Pesan lain berbunyi: ”Tolong diperhatikan serius. Jika menerima telp masuk dari HP dengan kepala no 0866 atau 066 dengan warna tulisannya merah, mohon dengan sangat jangan diterima. Sama sekali jangan memencet tombol apa pun karena telah memakan korban 1 orang di Medan dan 3 orang di Pekanbaru yang hangus karena HP-nya meledak. Mohon beritahu teman-teman lain”.

Ada juga yang berbunyi seperti ini: ”Mengenai ‘Ring in Red” yang terjadi di banyak negara, kepdik WHO Prof Dr   Adi Mok telah menytakn bhw, kjdian tsb bkn ulah ilmu hitam. Tap, radiasi infra merah yangsengaja dipancarkan scr berlebihan ke HP no yg dituju yg mmg bnr dpt menyebabkan penerima tewas bbrp saat stlh mendengar telp. Walaupun tdk dijawab, HP yng terletak dkt jg berbhy, dpt timbulkan penyakit perlahan seperti kanker. Sebaiknya kurangi pengaktifan/pemakaian HP sampai dinyatakan aman kmbl olh WHO.”

Jangan percaya
Menanggapi isu santet via SMS, pengamat telematika Roy Suryo yakin isu itu merupakan upaya untuk meresahkan masyarakat dengan mendompleng kemajuan teknologi. ”Saya bisa pastikan, dari sisi teknologi, hal itu tidak mungkin. Apalagi sampai ada keterangan bahwa nomor yang muncul ada 666 dan berwarna merah. Itu tidak mungkin bisa membuat nyawa seseorang melayang,” ujarnya saat dihubungi Warta Kota, semalam.

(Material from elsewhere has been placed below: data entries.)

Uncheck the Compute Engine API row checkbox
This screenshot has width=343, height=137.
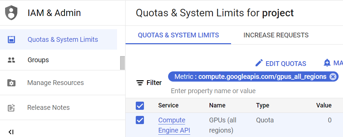[x=140, y=120]
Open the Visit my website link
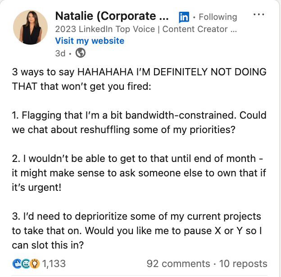The width and height of the screenshot is (281, 277). (x=90, y=41)
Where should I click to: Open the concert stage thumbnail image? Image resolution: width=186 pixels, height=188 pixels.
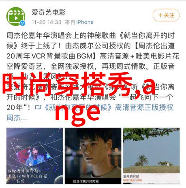click(x=34, y=156)
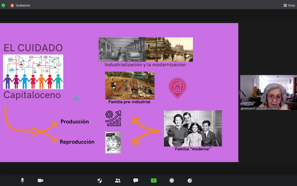297x186 pixels.
Task: Click the Record button in toolbar
Action: tap(172, 181)
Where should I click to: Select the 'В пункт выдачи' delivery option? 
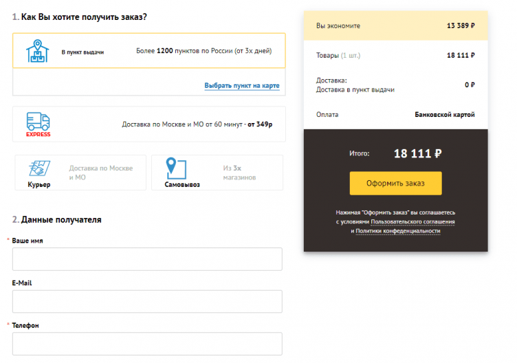pyautogui.click(x=149, y=51)
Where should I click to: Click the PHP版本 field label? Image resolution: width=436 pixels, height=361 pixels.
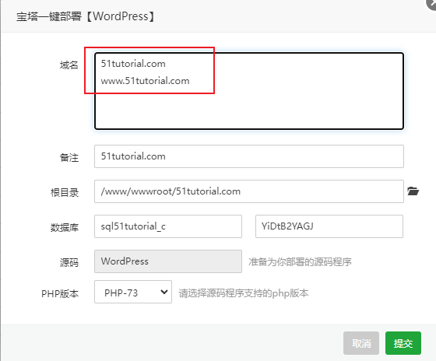60,293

Roy tidak menampik jika ada kemungkinan santet dilakukan dengan perantaraan ponsel. ”Saya bukan ahli santet, tapi kalau ponsel jadi perantara santet, itu mungkin saja. Itu kan sama halnya dengan santet lewat perantaraan batu, pisau, sendok, garpu, atau benda lainnya,” ucapnya.

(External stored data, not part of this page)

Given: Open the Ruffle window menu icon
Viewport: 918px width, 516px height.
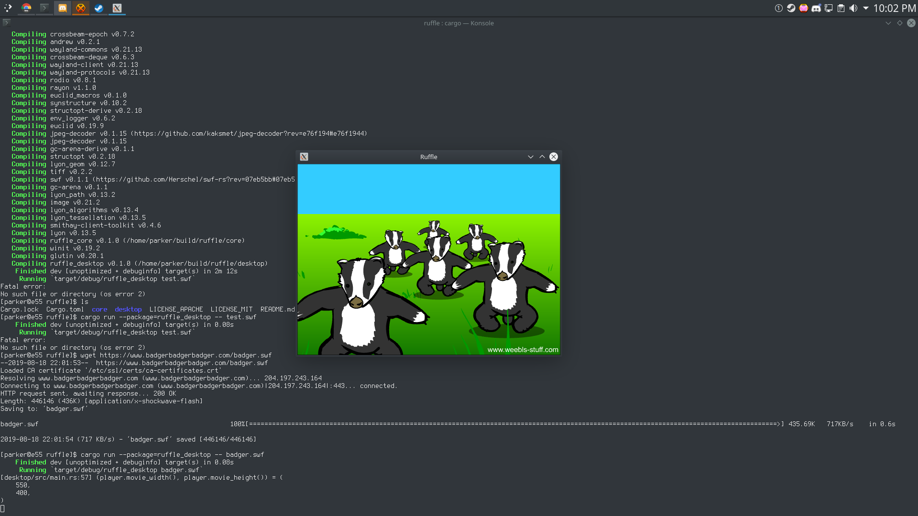Looking at the screenshot, I should [304, 157].
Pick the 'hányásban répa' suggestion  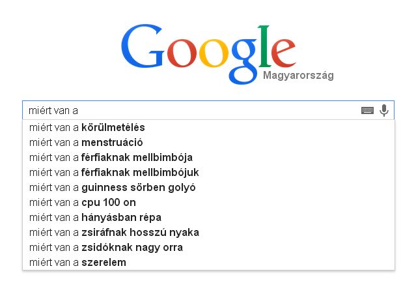click(x=95, y=217)
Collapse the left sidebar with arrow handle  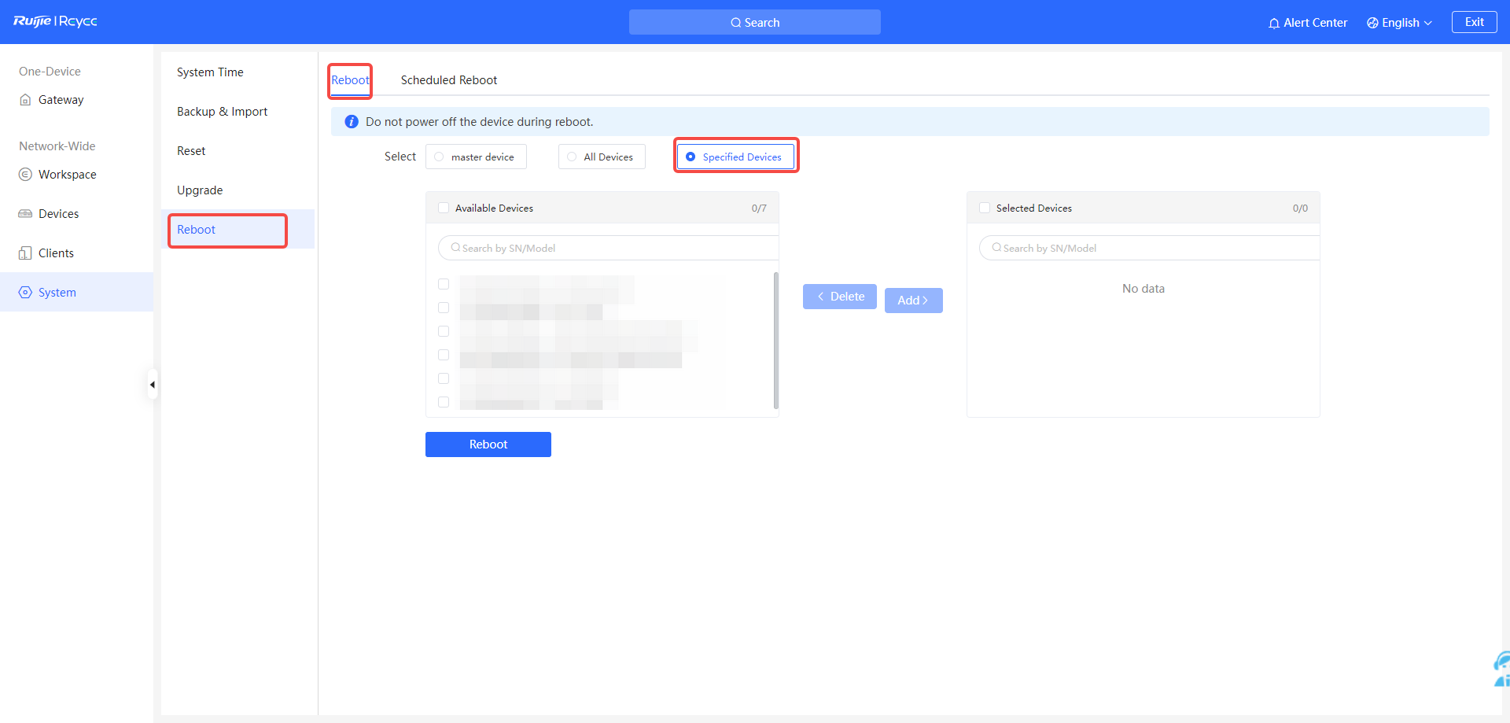point(153,385)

Roy juga menyangsikan kebenaran isi SMS teror tersebut. ”Selama ini testimoni yang muncul, baik di Riau, Jambi, atau kota lain cuma katanya-katanya saja. Sampai saat ini tidak ada bukti konkret,” katanya.

Sementara itu, dari sisi teknis, kata Roy, tidak mungkin nomor yang muncul di layar ponsel kemudian berubah warna jadi merah. ”Apalagi kalau ponselnya monochrome (bukan layar berwarna—Red),” jelasnya.

Tentang dugaan radiasi ponsel sehingga penggunanya mengalami gangguan kesehatan bahkan sampai meninggal dunia, Roy mementahkan dugaan ini. ”Soal radiasi, itu memang sudah ada sejak ponsel diciptakan. Tapi kan sudah ada badan yang mengawasi soal itu. Kalau di tingkat dunia ada Federal Communication Comission (FCC) yang mengawasi. Mereka punya standar sehingga orang tidak celaka karena hal itu,” ujarnya.

Terkait masalah ini, Roy bersedia menjadi orang pertama yang meneliti korban meninggal akibat santet lewat ponsel. ”Saya berani menjadi orang pertama yang menyelidiki ini kalau memang betul ada korban karena santet lewat ponsel, kecuali ada orang yang disantet ketika sedang terima panggilan lewat ponsel. Ini hal lain. Kalau memang seperti itu, bukan salah ponselnya, memang kebetulan saja si korban, misalnya, kena santet saat pegang ponsel,” ucapnya.

Roy berpesan agar masyarakat tidak menanggapi isu santet via SMS. Ia juga berpesan bahwa anjuran lewat SMS yang meminta masyarakat menonaktifkan ponsel pada hari Jumat (9/5) ini agar diabaikan. ”Saya menengarai penonaktifan ponsel itu berpotensi pada tindakan kriminal, karena akan membuat pemilik ponsel sulit dihubungi dan ujung-ujungnya menjadi korban penipuan, misalnya dengan modus transfer uang dalam jumlah tertentu,” katanya.

Paranormal Ki Gendeng Pamungkas mengatakan santet dengan media SMS atau pesan singkat bukanlah hal yang mustahil. Namun, menurut dia, untuk saat ini hanya dia yang sanggup melakukan santet via SMS.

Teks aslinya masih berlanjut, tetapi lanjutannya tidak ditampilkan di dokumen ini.